- _Directions_:
Count the lines in the records below that contain the word "Select". Reply with the number alone.

- _Entries_:

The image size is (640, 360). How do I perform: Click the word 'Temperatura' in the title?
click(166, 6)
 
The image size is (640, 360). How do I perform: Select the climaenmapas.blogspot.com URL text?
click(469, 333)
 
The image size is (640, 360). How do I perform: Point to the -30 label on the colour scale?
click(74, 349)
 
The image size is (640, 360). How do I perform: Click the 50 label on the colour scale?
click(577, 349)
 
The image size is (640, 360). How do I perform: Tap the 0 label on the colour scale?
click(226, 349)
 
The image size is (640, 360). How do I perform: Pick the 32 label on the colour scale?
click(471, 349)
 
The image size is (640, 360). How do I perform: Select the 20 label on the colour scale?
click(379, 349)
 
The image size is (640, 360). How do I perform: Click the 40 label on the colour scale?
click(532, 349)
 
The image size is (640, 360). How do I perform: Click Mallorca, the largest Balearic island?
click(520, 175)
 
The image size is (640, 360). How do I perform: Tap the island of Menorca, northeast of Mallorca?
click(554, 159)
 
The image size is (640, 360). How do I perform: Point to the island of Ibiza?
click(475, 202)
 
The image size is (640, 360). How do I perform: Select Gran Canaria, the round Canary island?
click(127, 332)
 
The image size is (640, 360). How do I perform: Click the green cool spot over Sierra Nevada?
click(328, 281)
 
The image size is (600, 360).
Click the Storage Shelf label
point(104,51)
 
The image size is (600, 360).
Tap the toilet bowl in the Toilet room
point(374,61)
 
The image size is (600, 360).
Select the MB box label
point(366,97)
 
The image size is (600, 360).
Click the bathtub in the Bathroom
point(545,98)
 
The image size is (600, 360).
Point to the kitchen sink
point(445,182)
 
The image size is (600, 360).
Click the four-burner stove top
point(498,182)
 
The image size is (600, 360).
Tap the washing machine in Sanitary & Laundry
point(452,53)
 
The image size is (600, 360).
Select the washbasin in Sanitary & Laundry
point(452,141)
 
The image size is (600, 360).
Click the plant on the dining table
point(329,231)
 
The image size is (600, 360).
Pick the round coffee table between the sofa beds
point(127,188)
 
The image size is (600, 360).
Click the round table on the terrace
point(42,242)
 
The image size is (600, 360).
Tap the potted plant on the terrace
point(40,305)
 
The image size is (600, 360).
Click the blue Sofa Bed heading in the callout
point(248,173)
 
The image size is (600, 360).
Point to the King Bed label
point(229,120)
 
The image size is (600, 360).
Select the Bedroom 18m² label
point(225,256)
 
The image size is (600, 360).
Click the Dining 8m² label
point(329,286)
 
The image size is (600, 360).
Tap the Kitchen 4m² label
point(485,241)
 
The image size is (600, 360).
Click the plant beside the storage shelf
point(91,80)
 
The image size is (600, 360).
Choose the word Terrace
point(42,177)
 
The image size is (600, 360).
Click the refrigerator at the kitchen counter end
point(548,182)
==
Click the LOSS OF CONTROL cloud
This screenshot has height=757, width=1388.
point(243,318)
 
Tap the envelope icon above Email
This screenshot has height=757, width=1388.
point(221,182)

- _Reply to the task_:
6